### TASK BRIEF:
Copy each line from the rows below that contains the string "Open". Case counts.
-=-=-
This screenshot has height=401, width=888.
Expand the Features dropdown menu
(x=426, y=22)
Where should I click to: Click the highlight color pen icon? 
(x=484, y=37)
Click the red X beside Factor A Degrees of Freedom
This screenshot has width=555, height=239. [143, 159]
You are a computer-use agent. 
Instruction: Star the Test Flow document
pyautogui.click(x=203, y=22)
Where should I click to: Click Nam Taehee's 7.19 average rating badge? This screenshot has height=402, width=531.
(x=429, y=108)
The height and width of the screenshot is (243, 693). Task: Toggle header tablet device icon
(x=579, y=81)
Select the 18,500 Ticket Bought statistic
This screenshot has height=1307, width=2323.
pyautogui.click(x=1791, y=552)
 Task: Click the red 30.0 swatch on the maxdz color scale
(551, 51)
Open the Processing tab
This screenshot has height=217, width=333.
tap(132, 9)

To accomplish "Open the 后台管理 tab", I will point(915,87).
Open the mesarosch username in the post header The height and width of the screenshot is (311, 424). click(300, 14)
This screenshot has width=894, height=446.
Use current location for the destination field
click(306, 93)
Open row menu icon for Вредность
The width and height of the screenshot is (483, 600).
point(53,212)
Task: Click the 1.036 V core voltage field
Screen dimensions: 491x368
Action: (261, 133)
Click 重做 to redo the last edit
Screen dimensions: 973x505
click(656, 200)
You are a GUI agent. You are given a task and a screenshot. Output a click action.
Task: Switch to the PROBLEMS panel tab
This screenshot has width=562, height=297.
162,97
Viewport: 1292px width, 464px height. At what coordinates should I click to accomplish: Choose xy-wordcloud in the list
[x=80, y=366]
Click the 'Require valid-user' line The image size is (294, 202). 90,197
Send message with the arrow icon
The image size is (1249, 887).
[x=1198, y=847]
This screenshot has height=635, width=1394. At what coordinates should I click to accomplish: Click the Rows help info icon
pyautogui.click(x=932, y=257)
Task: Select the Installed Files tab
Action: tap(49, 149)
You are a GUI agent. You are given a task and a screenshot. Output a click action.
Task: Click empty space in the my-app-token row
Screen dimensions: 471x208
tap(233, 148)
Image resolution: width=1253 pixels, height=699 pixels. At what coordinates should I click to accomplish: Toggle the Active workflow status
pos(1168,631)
-=-=-
### OUTPUT OF THE EXERCISE:
Open the Processing tab
To accomplish "Open the 后台管理 tab", I will point(915,87).
Open the mesarosch username in the post header The height and width of the screenshot is (311, 424). click(300, 14)
Open row menu icon for Вредность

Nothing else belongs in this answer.